What can a cow and Socrates learn from each other?

One of Bambi’s friends called to check on her as she kindly often does since February 22, 2021 at the abrupt start of the cancel culture saga that has targeted not just academic freedom, through Bambi, but spread beyond to attack freedom of expression in our universities and society in general.

Bambi’s ongoing saga took exponential levels, as she is now suspended from her job without pay, based on false accusations and clichés about her blog. Make no mistake. Today, it is Bambi’s turn. Tomorrow, it may be yours. No one is immune, not even those resorting to this dangerous game as it can backfire one day on them too. Is this where we want our workplaces, province and country to be today, tomorrow… and in 5, 10, and 20 years from now?    

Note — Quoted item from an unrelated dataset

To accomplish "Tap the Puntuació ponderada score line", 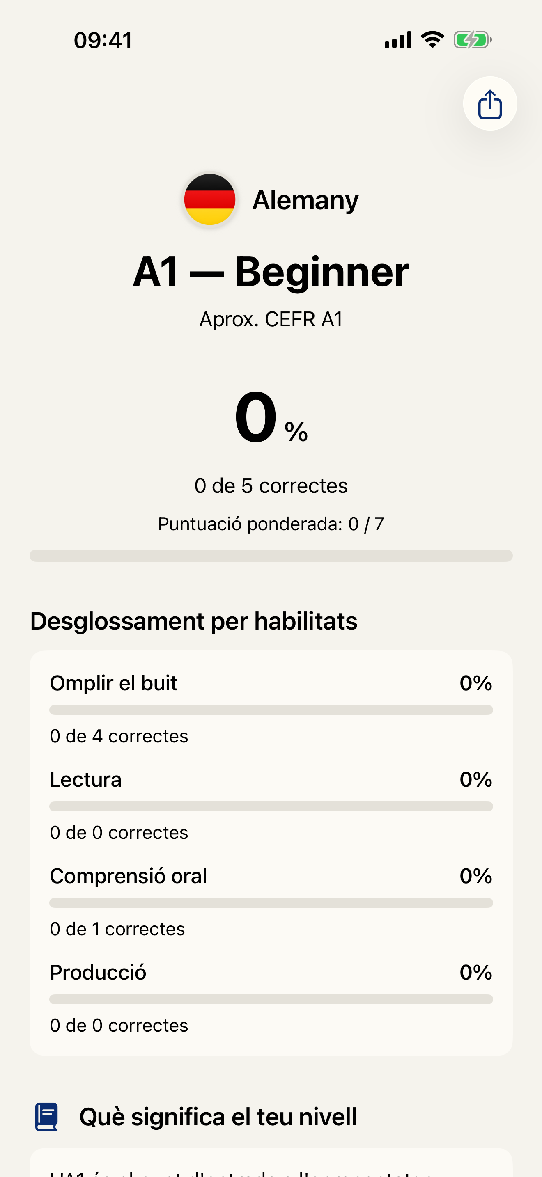I will pos(271,524).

When chatting about the start of this sad story, Bambi’s friend asked her if she recalls that old Lebanese saying that goes like that: “When the cow falls, many butchers run at her at once” (each one wanting a piece, so to speak). She almost forgot about it with time, but what does it mean? It means that some may just watch the cow that fell down in silence (perhaps indifferent, perhaps paralyzed by fear). Yet others will kindly offer their kind support or advice. Yet others (these are the “butchers” in the saying) will come forward to add fuel to the fire of agony or resort to threats of violence. Others can shamelessly resort to, and/or use, false accusations about the cow to justify the killing of the cow. To expand this image to human behaviour during a situation of mobbing or attempt to cancel, some can enjoy their senseless aggressive move.

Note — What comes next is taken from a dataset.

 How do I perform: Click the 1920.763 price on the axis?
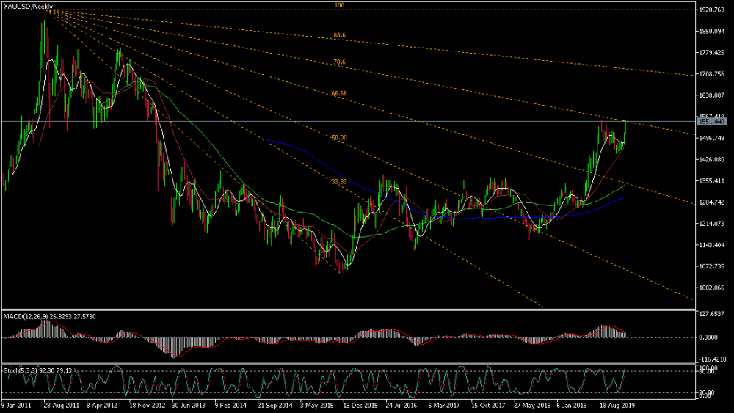[711, 10]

Luckily for the cow, she remains zen and even happy, despite any ordeal, thanks to a good life lesson from Socrates. Indeed, the cow has learned from Socrates, or rather from her philosophy high school teacher’s lessons about the famous “Know thyself” expression. When we know ourselves, we know whom we are as human beings (i.e., our respect of others, compassion, and care). In other terms, we know our values and we stand by them. We know how we always treat everyone. We also know well how others should treat us in return (with respect!). No butcher in life will tell the cow that she is this or that… to silence her voice. Even if the whole world is filled with butchers repeating clichés and/or fabricating stories that never took place, the cow remains dignified in the face of unjust adversity in life. Easy for her because she knows the truth about whom she is and she remains forever committed to freedom of expression. The cow rises above butchers in life, including those that operated during civil wars as well as those who resort to or hide behind lies.

Of course, knowing thyself helps in taking critical decisions in life. However, perhaps most importantly to the cow, knowing herself helps her in double refusal in life: To be butchered and to become a butcher to another fellow cow!

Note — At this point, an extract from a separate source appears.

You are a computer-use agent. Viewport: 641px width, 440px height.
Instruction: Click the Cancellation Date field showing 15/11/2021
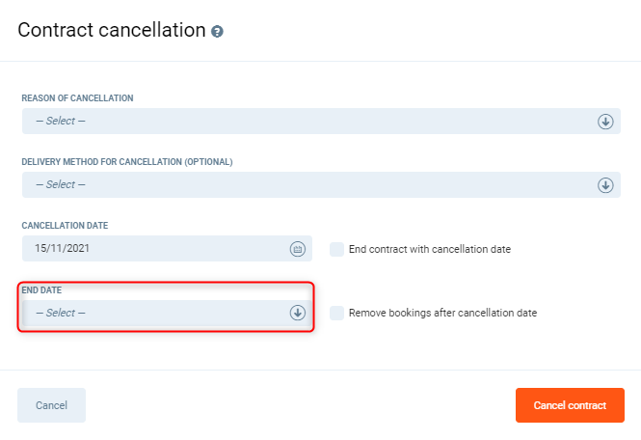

5 thoughts on “What can a cow and Socrates learn from each other?”

  1. You experience of he University as a punitive surveillance state is something Foucault, the father of modern identity politics, would have had something to say about.

  2. Keep on writing, Bambi! With organization we will defeat this monster. “Investigations” like the one you have endured are always a farce. Mount Allison University should be ashamed of itself.

  3. I like the cow metaphor and looking forward to Bambi’s comments after you’ve read Orwell’s Animal Farm. 🙂

      1. You may want to put this book at the very top of your to-do-list, Bambi! A very timely fairy tale. Considering what you are going through, you will enjoy reading it, I am sure of that.